There's a reason this country is divided like it is. It wasn't an accident and it didn't just happen. It has been an intentional driving apart of this nation for the political gain of the Republican Party. Congress was intentionally poisoned by Newt Gingerich as a strategic move to grab power and because of people like Rush Limbaugh, Ann Coulter, Bill O'Reilly, and Pat Robertson, the general population has been bifurcated as well. This plan has been openly in effect for twenty years now. The idea is simple. If you eliminate the middle and completely split the country, the Republicans believed that their half would turn out in bigger numbers on election day. If you capture the Evangelical and Conservative Catholic churches, you could increase the number of non-voting voters in the GOP's column whereas those who are more natural constituents for the Democratic Party are much less likely to turn out. We are divided for cynical self-interested reasons.

Don't get me wrong, this is a bad thing and needs to be fixed. But why is it now that we suddenly are asking about reconciliation?

Isn't it strange that this conversation never happened when we were actually in the process of being divided? When Republicans had succeeded in undermining the unity of this nation -- even after it had been brought back together in the face of tragedy -- their unrelenting hunger for power went unchallenged by the media. Where were the calls for reconciliation after the 2000 election? the 2004 election? Why is it only after those who caused the damage were unequivocally rebuked, only after they are swept out of power in the Congress, and now that Bush makes a lame duck look like Gene Kelly that we are being asked to compromise and let them back to the table so they can have joint custody of the child they abused?

It is amazing to look back just a few years ago. Fear of fascism was real. The right to free speech was being curtailed. Brett Bursey was arrested for holding a political sign unfavorable to the President and there were several arrests and ejections from places like shopping malls for simply wearing t-shirts with anti-war, pro-civil liberties, or anti-Bush slogans. Enemies of the administration were having their careers ruined. Colleagues of mine at the University of Texas spoke of rampant fears around their jobs if they spoke publicly against the war or the administration. I have been conducting oral history interviews with the widows and children of philosophers who fled Nazism from Germany and Austria before and during the Second World War, I sat with someone who watched with his own eyes the infamous book burning in Berlin. Someone whose elderly and ailing Jewish father put a gun to his head and pulled the trigger because he was too old to flee and wasn't going to wait for the Nazis. Someone who was taken as a prisoner of war. Every single one of them, after the interview, after the tape recorder was off, wanted to talk politics and all of them remarked on how eerie the scene was, how much it reminded them of what they had seen before. This is not hyperbole.
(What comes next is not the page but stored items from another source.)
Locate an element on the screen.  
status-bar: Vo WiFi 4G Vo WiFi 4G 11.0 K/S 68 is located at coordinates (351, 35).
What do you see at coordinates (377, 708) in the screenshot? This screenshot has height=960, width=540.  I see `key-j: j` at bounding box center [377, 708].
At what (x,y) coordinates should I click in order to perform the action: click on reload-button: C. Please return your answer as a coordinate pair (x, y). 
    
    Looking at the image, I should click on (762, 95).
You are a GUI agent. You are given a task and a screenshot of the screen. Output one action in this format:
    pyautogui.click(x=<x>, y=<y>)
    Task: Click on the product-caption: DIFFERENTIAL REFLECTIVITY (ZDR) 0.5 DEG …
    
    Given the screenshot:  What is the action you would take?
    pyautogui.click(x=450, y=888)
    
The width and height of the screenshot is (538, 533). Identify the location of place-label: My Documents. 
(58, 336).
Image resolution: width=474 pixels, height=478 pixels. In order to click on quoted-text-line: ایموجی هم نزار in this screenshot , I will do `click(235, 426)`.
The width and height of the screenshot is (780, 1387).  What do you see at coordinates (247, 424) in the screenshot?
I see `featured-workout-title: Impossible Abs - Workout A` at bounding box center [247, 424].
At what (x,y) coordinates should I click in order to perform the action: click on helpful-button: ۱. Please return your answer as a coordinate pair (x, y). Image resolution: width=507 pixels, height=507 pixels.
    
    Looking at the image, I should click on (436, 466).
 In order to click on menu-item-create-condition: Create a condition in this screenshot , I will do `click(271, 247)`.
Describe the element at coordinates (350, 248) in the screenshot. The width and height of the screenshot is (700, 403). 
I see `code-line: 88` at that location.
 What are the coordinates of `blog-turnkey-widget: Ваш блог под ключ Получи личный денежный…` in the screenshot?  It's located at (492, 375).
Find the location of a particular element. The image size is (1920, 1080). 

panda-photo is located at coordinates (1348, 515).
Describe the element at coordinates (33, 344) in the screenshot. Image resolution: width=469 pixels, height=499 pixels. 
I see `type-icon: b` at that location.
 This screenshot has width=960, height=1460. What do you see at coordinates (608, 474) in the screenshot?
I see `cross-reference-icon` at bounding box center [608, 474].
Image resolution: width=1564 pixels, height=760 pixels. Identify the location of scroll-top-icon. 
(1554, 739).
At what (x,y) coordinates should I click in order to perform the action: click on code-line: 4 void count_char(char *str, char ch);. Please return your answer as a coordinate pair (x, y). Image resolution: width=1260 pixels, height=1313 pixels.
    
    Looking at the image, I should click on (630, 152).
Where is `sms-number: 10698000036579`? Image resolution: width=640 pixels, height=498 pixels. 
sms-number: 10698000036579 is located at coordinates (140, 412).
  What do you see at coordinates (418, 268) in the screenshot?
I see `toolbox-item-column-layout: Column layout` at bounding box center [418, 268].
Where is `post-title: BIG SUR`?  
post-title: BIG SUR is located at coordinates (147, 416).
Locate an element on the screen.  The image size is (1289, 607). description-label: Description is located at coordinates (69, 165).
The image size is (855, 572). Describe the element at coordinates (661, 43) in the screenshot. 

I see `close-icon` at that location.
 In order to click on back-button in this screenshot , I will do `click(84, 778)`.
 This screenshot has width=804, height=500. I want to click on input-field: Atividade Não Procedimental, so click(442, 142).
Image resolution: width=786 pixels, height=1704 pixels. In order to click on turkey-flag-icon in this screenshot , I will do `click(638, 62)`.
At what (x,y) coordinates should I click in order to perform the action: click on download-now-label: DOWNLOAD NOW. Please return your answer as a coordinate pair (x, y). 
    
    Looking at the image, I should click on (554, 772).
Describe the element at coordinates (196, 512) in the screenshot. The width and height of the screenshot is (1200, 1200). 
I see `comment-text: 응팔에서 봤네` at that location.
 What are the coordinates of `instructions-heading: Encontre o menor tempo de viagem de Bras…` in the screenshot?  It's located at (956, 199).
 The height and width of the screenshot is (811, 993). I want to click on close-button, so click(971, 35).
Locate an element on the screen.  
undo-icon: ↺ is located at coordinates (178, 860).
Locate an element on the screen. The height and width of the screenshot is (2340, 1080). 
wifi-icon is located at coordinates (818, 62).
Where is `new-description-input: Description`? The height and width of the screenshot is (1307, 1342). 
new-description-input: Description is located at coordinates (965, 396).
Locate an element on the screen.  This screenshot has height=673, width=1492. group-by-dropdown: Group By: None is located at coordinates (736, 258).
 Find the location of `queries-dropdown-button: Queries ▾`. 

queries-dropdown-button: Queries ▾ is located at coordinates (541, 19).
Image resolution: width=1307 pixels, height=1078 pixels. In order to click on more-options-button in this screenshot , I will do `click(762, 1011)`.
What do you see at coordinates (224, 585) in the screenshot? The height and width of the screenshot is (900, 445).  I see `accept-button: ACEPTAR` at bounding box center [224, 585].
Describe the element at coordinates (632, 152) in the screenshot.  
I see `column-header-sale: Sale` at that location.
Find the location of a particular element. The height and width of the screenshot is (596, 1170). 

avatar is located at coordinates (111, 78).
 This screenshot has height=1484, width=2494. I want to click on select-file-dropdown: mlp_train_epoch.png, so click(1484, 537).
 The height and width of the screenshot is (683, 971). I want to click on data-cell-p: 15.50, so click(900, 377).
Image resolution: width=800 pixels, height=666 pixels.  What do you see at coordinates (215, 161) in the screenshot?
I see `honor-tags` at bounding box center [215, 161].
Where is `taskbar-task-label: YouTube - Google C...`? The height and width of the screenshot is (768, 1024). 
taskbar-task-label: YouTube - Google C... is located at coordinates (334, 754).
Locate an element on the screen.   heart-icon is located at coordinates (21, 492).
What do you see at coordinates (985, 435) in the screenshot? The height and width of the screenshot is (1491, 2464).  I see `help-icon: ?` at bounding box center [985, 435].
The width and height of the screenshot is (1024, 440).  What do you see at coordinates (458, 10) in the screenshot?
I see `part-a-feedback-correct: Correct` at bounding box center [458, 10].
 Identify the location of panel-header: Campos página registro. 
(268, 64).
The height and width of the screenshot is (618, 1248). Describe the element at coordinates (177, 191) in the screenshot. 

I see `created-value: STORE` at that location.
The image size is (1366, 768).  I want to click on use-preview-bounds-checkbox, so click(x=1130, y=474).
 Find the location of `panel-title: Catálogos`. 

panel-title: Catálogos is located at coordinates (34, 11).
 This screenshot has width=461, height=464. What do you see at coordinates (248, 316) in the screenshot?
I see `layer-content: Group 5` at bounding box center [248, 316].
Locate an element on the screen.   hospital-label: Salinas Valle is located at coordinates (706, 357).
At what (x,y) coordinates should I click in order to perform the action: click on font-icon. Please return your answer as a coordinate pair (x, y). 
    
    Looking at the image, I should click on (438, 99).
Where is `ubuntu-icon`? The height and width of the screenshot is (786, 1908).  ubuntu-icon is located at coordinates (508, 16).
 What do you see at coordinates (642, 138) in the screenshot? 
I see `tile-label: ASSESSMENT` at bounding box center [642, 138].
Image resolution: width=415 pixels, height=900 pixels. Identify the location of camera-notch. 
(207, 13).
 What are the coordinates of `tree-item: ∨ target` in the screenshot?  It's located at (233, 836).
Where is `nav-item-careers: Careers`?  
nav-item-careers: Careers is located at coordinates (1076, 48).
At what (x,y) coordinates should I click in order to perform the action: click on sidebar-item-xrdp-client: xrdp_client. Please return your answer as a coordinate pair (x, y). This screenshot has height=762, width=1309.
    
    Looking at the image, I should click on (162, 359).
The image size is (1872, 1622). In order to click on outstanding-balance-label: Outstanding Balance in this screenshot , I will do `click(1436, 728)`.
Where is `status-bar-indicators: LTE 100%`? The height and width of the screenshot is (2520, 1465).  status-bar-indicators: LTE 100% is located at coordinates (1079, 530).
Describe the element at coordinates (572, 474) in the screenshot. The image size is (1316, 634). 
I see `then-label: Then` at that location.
The only thing that saved us was the Republicans' complete incompetence. The fact that every single thing they said about Iraq, from the existence of weapons of mass destruction to our being treated as liberators to this not being a civil war, turned out to be false. Enron, Terri Schaivo, Intelligent Design, budget deficits, corruption, lobbyists run amok, Katrina,...domino after domino of incompetence fell until any shred of credibility had been completely stripped.

So they lost power. Yesterday at lunch, Confused, Maybe Not coined a phrase that perfectly captured the lack of a State of the Union Address -- what we saw was a bully without a pulpit. The schoolyard bully no longer has the power to take our milk money and now, instead of being held to account for all the bully has done, now we are supposed to forgive and forget. Now we are supposed to have a big group hug with him and his gangster friends and reconcile. The vapid conversations on NPR this week have reminded me of the scene from Monty Python and the Holy Grail in which the Black Knight is left by his bridge with nothing but bloody stumps where his extremities were, calling out to his foe who is riding off, "Alright, it's a draw."